Items listed in a dataset:
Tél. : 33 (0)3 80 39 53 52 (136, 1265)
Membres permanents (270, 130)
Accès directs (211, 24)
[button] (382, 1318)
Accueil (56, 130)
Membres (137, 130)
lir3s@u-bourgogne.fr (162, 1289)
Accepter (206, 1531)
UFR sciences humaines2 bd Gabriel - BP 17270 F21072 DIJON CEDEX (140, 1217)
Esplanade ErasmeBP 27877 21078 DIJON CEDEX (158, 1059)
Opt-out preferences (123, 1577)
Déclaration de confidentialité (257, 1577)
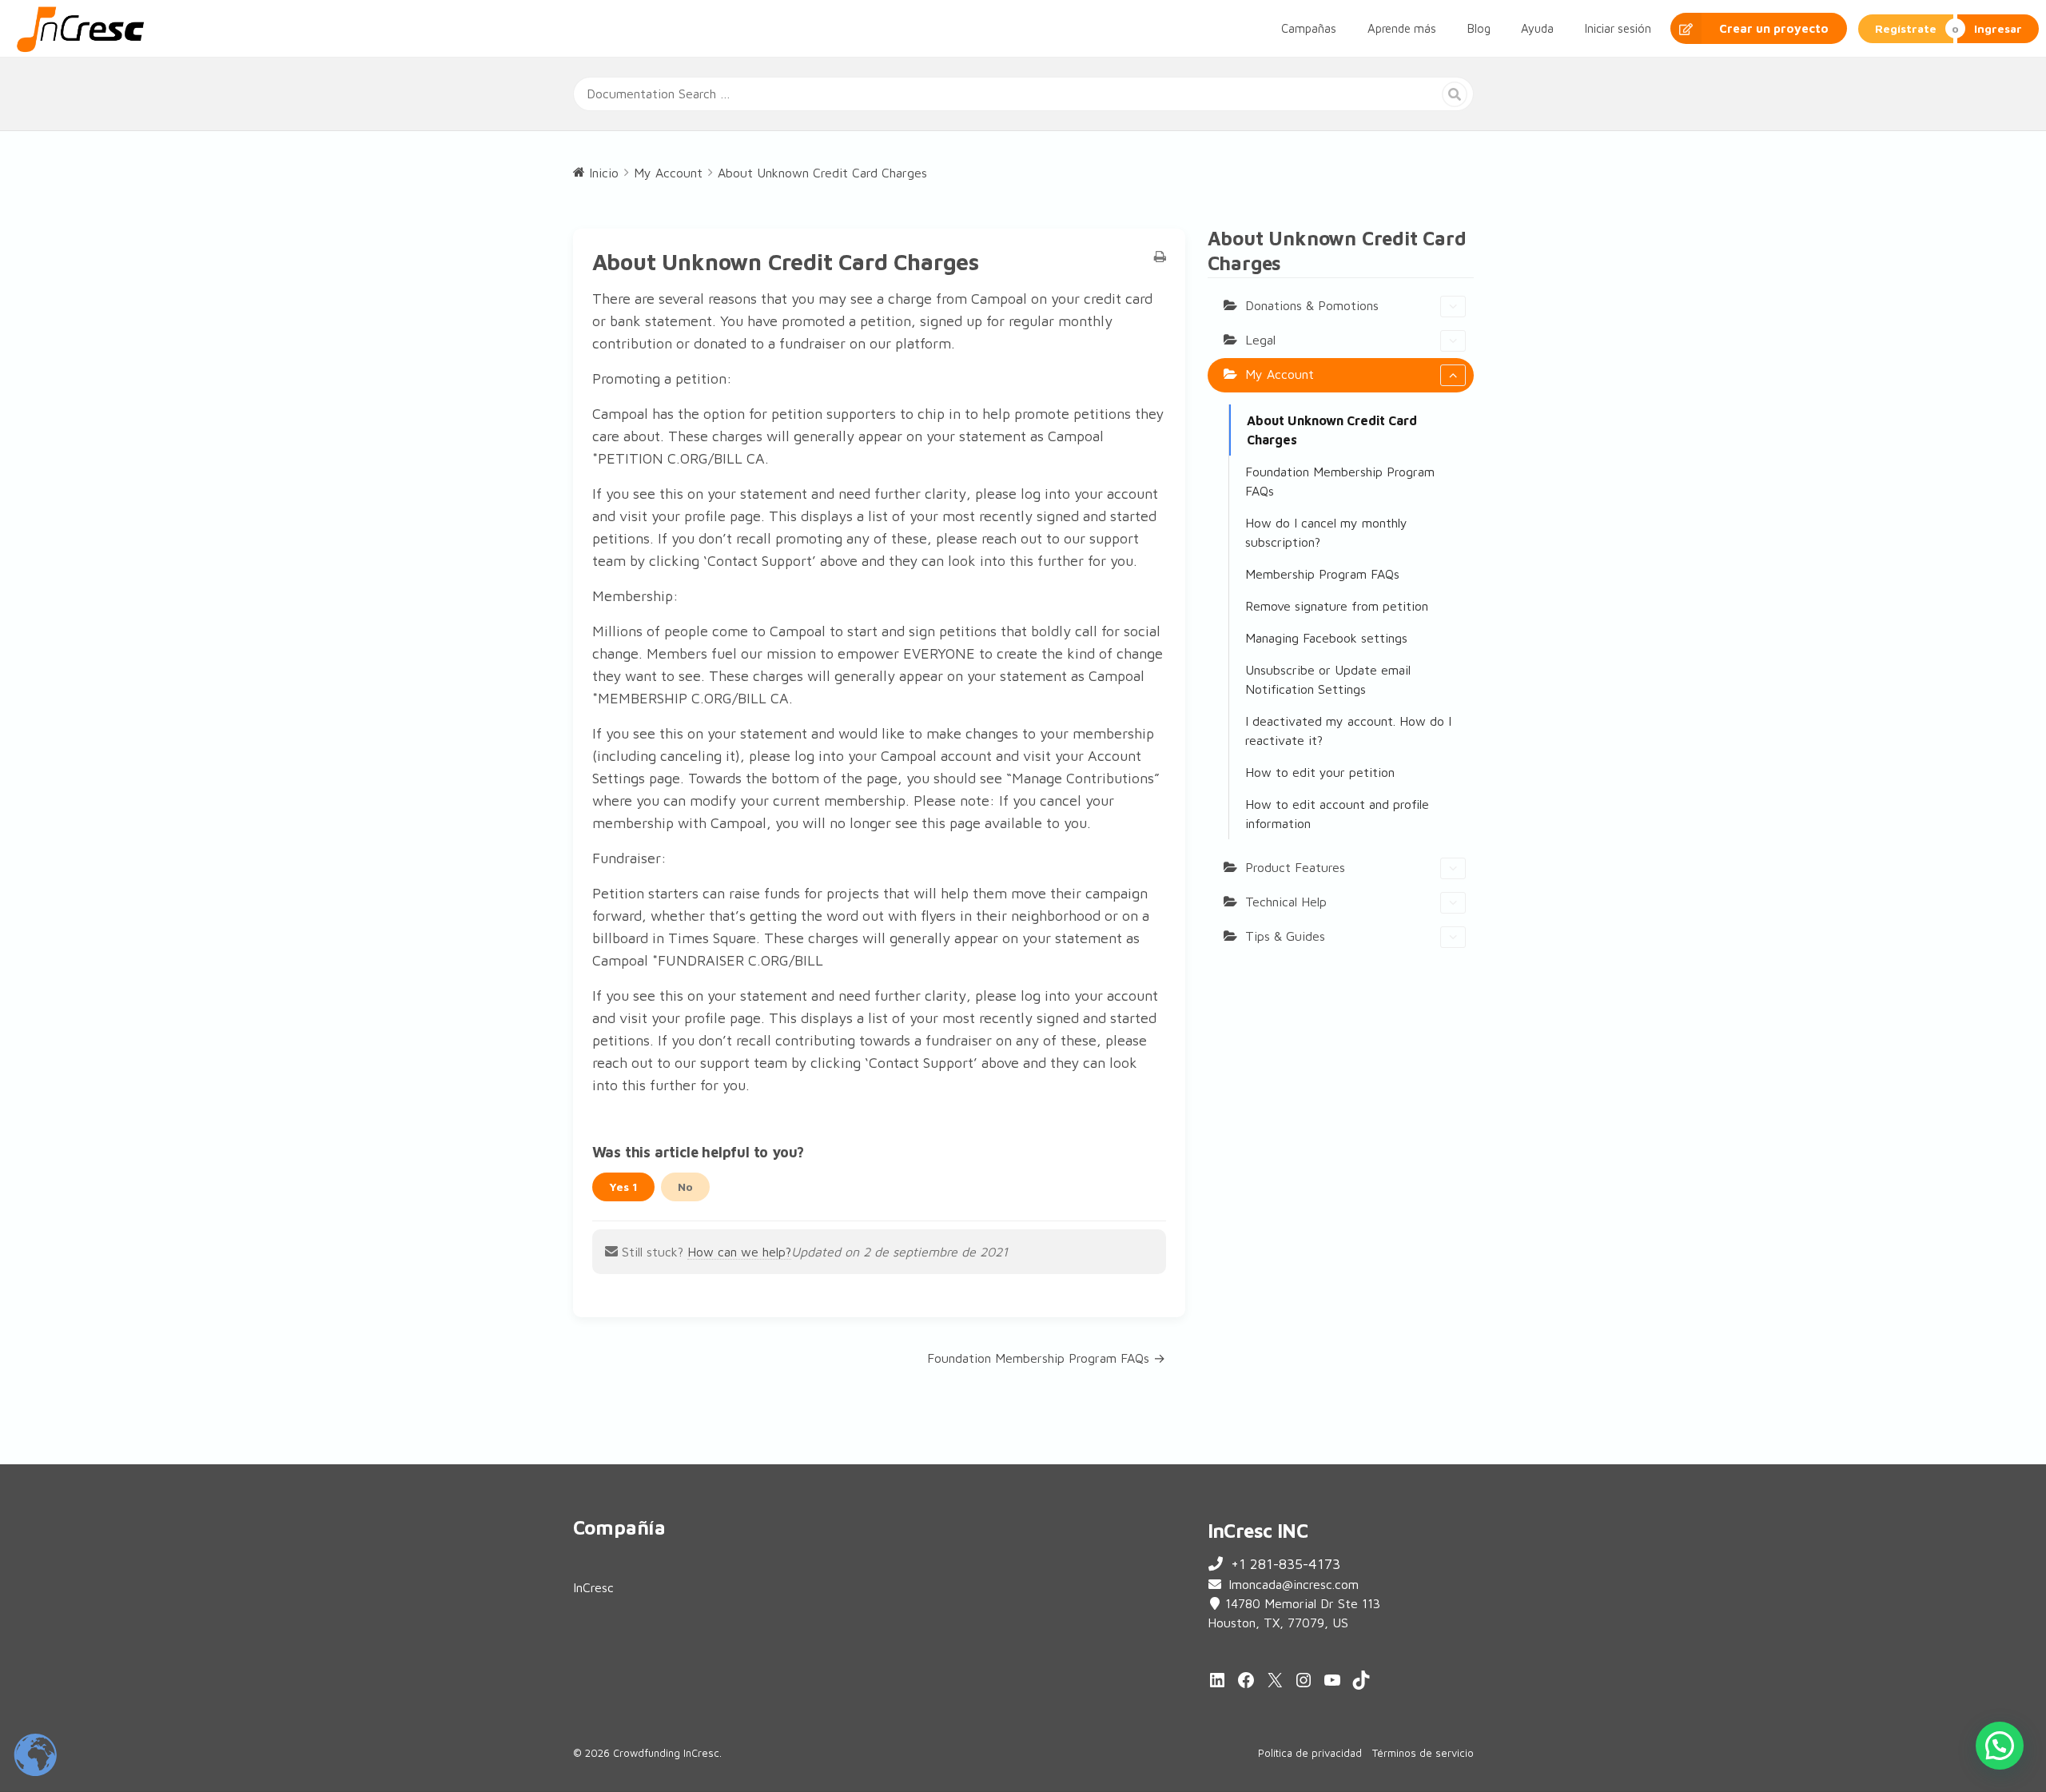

* _TASK_: No pictures belong in the copy. Retype exactly, and only, the lines from the line containing "Esplanade ErasmeBP 27877" through the last line of the data, both included.

* _ANSWER TO THIS EXERCISE_:
Esplanade ErasmeBP 27877 21078 DIJON CEDEX (158, 1059)
Opt-out preferences (123, 1577)
Déclaration de confidentialité (257, 1577)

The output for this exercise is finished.